Type Here to Get Search Results !

Kepemimpinan Perti Berbasis ABS-SBK Oleh: Duski Samad

Dalam waktu dekat, akhir bulan Juli 2025 ini Pengurus Daerah Persatuan Tarbiyah Islamiyah (PD PERTI) Provinsi Sumatera Barat akan mengelar Musyawarah Daerah (MUSDA) sebagai institusi suksesi kepemimpinan periode lima tahun ke depan. 

Kepemimpinan adalah amanah besar dalam Islam. PERTI sebagai organisasi ulama dan intelektual umat, memiliki peran strategis menyiapkan pemimpin yang tidak hanya cerdas secara intelektual, tetapi juga kuat secara moral dan spiritual. Artikel ini disusun untuk membekali setiap kader dan pengurus PERTI dengan panduan singkat namun mendalam mengenai prinsip dan etika kepemimpinan khas PERTI: berbasis nilai ABS-SBK.

PERTI dan ABS-SBK

PERTI lahir pada tahun 1928 sebagai reaksi atas tantangan kolonialisme dan upaya sekularisasi pendidikan Islam. Para pendiri seperti Syekh Sulaiman ar-Rasuli membawa misi besar menyatukan adat Minangkabau dan syariat Islam dalam bingkai pendidikan dan organisasi.
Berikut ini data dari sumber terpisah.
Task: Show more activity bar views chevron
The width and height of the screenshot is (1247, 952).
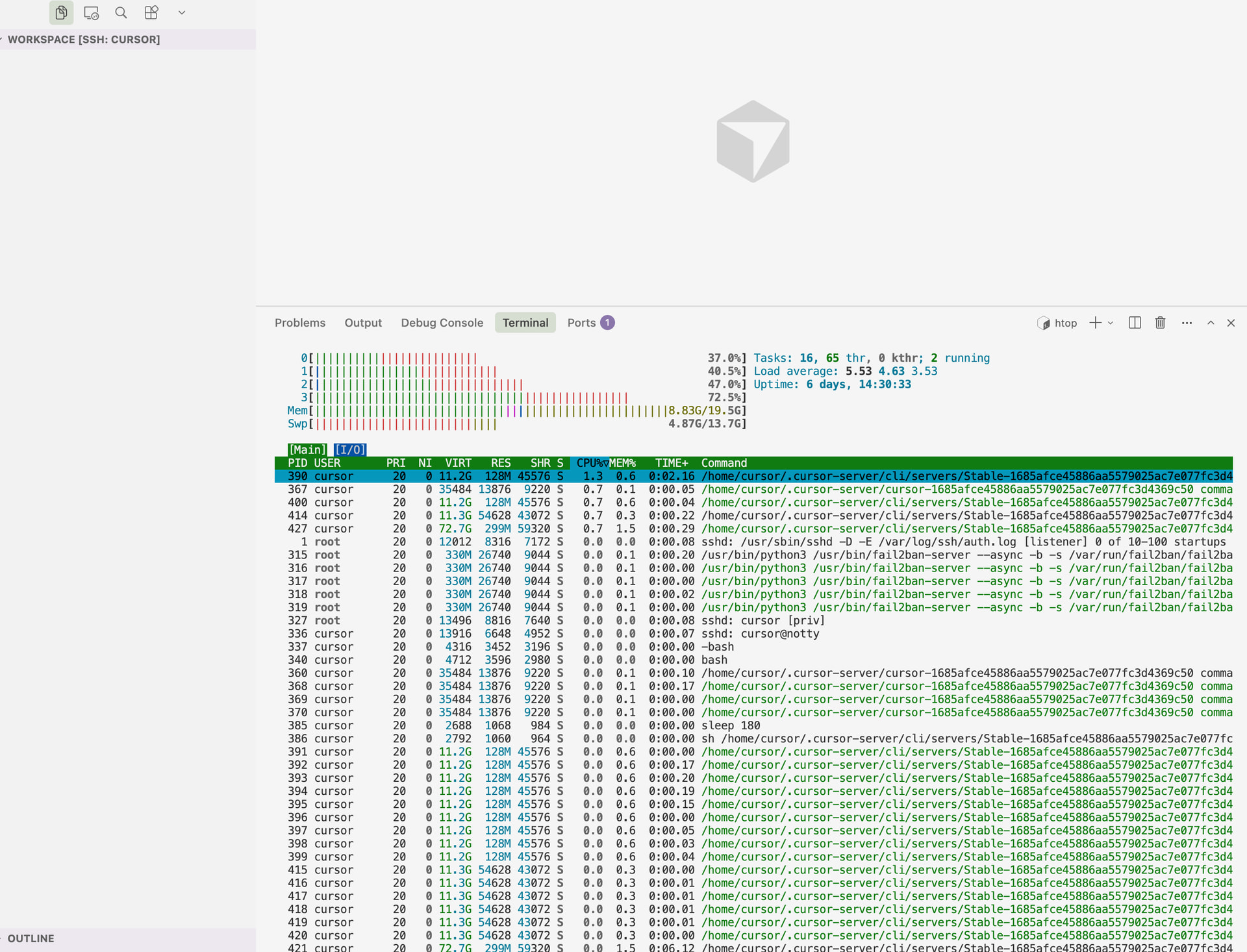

ABS-SBK adalah filsafat hidup yang menyatukan adat dan syarak."Adat basandi syarak, syarak basandi Kitabullah"

Persatuan Tarbiyah Islamiyah (PERTI) hadir pada awal abad ke-20 dan berkembang dalam konteks ketegangan antara dua arus pembaruan Islam Kaum Tua (tradisionalis) dan Kaum Muda (modernis). 

PERTI tampil sebagai representasi formal dari Kaum Tuo, yakni ulama dan masyarakat yang mempertahankan tradisi Islam lokal yang bersanad, bermazhab Syafi'i, serta berpijak pada prinsip Adat Basandi Syarak, Syarak Basandi Kitabullah (ABS-SBK).

"Kaum Tuo" yang dimaksud merujuk pada kelompok ulama tradisional yang menolak pembaruan Islam yang terlalu liberal atau membebaskan diri dari tradisi. Ciri-ciri utama mereka meliputi berpegang pada mazhab Syafi’i, beraqidah menurut imam Abu Hasan al Asyariyah dan Maturidiyah (ahlussunah waljamaah). Mengajarkan ilmu agama secara talaqqi di surau atau madrasah tradisional.

Menerima dan mengamal tarekat sebagai bagian dari keislaman, seperti Naqsyabandiyah dan tarekat mu'tabarah lainnya. Mempertahankan nilai-nilai lokal dan adat Minangkabau dalam bingkai Islam.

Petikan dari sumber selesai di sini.